As I sit down to write this blog post, I am filled with a sense of sadness and frustration. Coercive control is a serious issue that affects countless individuals – particularly women – in their relationships. It is a form of abuse that can be difficult to identify and escape from, and it’s a topic that deserves our attention and discussion.

Coercive control involves using a combination of tactics to manipulate and intimidate a partner into submission. These tactics can include emotional manipulation, financial control, physical violence, and threats of harm to oneself or others. The abuser seeks to exert complete domination over their partner, often isolating them from family and friends and controlling every aspect of their life.

This type of abuse is insidious because it often occurs gradually over time, making it difficult for the victim to recognize what is happening. The abuser may use subtle language or behaviors that make the victim feel guilty, powerless, or worthless. Eventually, the victim may begin to doubt their own thoughts and emotions, thinking that they are the problem.

But let me tell you something: you are not the problem. No one deserves to be treated in such a way. Coercive control is a form of domestic violence, and there are resources available to help you escape it.

If you or someone you know is experiencing coercive control, there are steps you can take. Seek out the support of trusted family and friends, or consider reaching out to a domestic violence hotline or organization. They can provide resources and guidance on how to safely leave the relationship and start rebuilding your life.

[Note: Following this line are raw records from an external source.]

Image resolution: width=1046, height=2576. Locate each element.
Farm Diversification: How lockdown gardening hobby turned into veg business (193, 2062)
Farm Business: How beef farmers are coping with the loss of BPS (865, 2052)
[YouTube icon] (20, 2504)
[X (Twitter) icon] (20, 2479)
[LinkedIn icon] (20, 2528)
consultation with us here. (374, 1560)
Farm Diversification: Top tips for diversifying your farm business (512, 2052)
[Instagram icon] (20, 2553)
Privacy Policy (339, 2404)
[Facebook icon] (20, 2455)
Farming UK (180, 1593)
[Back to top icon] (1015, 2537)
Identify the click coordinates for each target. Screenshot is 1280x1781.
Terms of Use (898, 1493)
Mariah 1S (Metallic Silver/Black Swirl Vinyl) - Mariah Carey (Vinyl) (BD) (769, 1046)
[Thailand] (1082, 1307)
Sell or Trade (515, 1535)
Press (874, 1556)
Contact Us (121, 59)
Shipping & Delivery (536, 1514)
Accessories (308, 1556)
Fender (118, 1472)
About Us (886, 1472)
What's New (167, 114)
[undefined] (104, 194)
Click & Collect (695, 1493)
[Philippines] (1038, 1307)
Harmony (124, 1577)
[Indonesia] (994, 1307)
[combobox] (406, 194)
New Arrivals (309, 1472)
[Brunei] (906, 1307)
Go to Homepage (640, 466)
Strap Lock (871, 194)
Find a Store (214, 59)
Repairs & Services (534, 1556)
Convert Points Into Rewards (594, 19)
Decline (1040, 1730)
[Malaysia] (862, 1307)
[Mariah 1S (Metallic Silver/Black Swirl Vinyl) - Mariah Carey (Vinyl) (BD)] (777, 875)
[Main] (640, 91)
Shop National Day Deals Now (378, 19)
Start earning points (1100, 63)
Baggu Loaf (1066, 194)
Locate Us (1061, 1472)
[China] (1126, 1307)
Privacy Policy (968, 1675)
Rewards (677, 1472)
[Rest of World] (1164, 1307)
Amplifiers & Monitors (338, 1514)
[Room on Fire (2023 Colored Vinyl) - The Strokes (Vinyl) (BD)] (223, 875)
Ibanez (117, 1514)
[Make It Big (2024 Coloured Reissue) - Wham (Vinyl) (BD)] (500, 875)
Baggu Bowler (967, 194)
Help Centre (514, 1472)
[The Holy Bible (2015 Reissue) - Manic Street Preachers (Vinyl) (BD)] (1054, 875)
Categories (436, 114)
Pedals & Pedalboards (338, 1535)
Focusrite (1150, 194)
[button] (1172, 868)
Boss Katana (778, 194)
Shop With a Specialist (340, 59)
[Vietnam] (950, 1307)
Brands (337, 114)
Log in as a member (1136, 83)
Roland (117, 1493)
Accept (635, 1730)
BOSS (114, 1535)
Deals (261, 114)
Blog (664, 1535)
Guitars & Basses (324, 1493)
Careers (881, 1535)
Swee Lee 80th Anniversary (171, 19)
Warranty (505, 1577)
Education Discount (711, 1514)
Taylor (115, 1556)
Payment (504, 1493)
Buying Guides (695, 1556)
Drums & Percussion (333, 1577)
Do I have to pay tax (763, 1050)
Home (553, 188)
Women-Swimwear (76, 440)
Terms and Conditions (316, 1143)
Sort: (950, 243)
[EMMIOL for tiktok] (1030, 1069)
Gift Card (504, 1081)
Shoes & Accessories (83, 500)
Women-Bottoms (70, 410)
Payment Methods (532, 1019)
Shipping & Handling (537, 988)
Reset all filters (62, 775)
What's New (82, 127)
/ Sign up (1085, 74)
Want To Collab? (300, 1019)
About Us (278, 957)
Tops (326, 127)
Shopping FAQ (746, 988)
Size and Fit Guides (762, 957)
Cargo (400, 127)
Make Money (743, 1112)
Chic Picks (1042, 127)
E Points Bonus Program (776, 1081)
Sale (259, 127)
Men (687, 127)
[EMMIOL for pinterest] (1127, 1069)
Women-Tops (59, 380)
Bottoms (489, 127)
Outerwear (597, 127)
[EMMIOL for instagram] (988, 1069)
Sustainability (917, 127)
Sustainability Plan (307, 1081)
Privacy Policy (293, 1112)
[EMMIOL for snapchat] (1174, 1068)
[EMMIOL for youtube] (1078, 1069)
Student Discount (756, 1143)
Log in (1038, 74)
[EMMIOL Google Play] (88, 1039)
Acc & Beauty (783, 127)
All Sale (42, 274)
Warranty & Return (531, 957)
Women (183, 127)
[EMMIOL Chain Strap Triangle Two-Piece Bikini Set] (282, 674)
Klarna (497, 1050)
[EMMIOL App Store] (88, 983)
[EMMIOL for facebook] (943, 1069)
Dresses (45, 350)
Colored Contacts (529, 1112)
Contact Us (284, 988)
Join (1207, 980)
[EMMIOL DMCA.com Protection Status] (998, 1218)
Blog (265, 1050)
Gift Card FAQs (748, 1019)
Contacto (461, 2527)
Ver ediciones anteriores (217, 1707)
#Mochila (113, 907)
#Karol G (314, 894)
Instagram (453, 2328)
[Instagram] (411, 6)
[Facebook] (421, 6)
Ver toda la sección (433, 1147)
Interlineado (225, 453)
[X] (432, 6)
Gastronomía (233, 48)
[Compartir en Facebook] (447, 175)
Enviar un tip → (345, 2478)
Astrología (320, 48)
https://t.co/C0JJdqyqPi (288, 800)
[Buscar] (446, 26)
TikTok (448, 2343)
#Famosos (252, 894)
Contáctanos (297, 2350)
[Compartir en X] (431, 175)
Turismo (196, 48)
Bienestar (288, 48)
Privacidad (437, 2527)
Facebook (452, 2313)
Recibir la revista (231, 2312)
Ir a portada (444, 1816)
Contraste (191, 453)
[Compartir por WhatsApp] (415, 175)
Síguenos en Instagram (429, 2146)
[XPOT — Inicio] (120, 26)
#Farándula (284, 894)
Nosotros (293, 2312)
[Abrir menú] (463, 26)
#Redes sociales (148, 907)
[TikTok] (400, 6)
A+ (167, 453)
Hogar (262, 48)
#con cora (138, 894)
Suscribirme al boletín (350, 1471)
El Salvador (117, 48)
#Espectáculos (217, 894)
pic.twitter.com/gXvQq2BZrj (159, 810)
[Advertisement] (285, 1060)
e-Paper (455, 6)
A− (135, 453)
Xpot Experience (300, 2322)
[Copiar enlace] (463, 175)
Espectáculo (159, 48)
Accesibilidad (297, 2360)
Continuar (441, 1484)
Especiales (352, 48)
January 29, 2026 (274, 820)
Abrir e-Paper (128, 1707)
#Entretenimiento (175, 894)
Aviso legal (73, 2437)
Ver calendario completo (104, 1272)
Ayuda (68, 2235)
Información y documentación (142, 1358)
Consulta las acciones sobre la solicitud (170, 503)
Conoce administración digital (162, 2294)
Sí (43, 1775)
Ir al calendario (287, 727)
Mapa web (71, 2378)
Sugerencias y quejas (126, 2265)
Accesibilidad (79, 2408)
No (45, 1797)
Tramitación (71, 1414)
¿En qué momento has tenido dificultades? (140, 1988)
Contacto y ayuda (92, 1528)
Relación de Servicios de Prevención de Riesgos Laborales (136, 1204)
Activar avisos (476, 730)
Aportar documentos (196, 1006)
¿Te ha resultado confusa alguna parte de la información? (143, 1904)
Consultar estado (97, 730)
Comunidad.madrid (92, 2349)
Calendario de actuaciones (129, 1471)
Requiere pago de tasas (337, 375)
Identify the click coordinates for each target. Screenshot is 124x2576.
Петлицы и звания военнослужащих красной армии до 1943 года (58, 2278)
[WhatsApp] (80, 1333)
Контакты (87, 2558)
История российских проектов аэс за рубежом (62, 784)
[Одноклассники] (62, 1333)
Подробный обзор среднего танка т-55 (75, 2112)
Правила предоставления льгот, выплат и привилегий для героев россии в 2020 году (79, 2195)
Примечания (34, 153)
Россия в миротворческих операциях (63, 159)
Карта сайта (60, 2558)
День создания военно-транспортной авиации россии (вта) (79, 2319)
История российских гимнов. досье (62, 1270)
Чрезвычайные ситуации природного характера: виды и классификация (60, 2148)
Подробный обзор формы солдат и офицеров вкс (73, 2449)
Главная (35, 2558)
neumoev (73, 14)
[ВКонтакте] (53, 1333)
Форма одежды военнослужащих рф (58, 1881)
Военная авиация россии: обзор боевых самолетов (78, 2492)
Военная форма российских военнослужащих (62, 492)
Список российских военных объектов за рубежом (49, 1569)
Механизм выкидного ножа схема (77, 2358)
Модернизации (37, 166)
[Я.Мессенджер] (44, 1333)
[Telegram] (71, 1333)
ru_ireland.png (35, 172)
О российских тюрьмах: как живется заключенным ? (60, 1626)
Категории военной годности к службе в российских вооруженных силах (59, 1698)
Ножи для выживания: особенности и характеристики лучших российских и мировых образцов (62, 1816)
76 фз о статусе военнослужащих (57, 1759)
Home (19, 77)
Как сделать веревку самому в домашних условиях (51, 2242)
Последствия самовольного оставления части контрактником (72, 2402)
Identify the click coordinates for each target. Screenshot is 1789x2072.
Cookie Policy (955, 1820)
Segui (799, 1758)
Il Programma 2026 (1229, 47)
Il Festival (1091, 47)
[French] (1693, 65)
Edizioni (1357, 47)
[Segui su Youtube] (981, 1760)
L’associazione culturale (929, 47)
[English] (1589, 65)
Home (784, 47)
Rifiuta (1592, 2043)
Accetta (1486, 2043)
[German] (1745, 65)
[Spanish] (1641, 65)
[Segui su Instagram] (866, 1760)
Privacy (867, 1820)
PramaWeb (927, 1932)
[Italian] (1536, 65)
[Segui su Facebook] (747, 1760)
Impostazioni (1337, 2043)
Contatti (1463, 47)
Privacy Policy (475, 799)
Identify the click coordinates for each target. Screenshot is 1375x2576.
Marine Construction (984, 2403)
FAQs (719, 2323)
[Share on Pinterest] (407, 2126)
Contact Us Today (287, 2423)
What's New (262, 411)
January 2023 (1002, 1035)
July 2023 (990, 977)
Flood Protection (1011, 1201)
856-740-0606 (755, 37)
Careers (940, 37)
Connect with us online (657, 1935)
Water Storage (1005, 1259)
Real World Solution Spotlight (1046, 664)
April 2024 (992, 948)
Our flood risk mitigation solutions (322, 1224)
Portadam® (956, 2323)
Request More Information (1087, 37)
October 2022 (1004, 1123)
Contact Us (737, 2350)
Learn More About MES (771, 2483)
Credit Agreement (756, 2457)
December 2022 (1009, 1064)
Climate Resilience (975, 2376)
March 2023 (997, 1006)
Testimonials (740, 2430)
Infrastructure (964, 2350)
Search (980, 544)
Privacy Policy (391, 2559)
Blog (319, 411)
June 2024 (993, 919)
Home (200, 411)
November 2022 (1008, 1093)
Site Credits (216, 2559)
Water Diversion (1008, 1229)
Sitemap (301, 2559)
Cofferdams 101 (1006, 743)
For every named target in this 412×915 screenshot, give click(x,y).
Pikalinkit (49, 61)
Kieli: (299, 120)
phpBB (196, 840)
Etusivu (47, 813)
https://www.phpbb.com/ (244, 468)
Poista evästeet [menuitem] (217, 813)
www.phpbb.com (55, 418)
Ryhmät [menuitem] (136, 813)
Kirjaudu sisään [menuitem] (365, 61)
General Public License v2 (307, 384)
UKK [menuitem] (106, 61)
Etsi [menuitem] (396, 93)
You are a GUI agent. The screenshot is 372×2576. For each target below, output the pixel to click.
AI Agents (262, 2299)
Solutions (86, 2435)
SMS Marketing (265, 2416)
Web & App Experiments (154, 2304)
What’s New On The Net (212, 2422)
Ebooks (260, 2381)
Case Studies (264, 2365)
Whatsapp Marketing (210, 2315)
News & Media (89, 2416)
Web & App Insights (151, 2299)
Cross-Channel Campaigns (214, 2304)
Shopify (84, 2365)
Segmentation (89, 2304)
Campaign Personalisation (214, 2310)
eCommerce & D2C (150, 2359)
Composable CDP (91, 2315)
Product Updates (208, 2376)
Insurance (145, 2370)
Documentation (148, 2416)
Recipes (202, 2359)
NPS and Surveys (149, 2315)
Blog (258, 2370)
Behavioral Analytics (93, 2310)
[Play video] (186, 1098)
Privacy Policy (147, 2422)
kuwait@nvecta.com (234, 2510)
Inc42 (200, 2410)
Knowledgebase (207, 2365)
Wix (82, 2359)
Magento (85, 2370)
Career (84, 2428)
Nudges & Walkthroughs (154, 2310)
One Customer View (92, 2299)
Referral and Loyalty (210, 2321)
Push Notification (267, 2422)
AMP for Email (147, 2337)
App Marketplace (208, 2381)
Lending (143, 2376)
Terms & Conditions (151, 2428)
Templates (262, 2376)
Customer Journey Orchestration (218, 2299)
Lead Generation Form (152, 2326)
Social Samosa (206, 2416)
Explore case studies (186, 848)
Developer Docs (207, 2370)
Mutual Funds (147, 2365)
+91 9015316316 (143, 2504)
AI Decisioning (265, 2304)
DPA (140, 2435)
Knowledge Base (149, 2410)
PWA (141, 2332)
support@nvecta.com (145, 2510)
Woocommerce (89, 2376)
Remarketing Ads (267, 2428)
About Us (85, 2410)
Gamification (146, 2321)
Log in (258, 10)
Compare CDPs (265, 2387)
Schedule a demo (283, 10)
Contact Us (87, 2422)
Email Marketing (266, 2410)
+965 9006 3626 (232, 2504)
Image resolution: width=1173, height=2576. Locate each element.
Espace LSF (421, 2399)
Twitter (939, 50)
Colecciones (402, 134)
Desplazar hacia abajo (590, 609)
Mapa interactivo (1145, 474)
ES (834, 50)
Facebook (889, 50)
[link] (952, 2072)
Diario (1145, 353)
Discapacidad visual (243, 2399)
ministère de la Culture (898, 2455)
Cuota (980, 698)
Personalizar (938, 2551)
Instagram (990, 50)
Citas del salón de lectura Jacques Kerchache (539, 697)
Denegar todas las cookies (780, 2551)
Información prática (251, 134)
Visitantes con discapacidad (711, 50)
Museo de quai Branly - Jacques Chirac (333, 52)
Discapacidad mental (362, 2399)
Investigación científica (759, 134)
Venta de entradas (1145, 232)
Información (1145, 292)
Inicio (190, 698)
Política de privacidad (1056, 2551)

Remember that coercive control is a serious issue that requires attention and action. No one deserves to live in fear or be controlled by someone else. It’s never too late to seek help and break free from the cycle of abuse.

As we continue to navigate through the challenges of life, let us be mindful of those around us. Let us offer ourselves as support systems for anyone who may be experiencing coercive control. Let us listen without judgment and offer guidance where we can. And above all, let us never forget that we are all worthy of love and respect – no matter what.

Disclaimer: This blog post is not about any one individual. It is written about a topical issue that impacts many women and to empower women in their lives.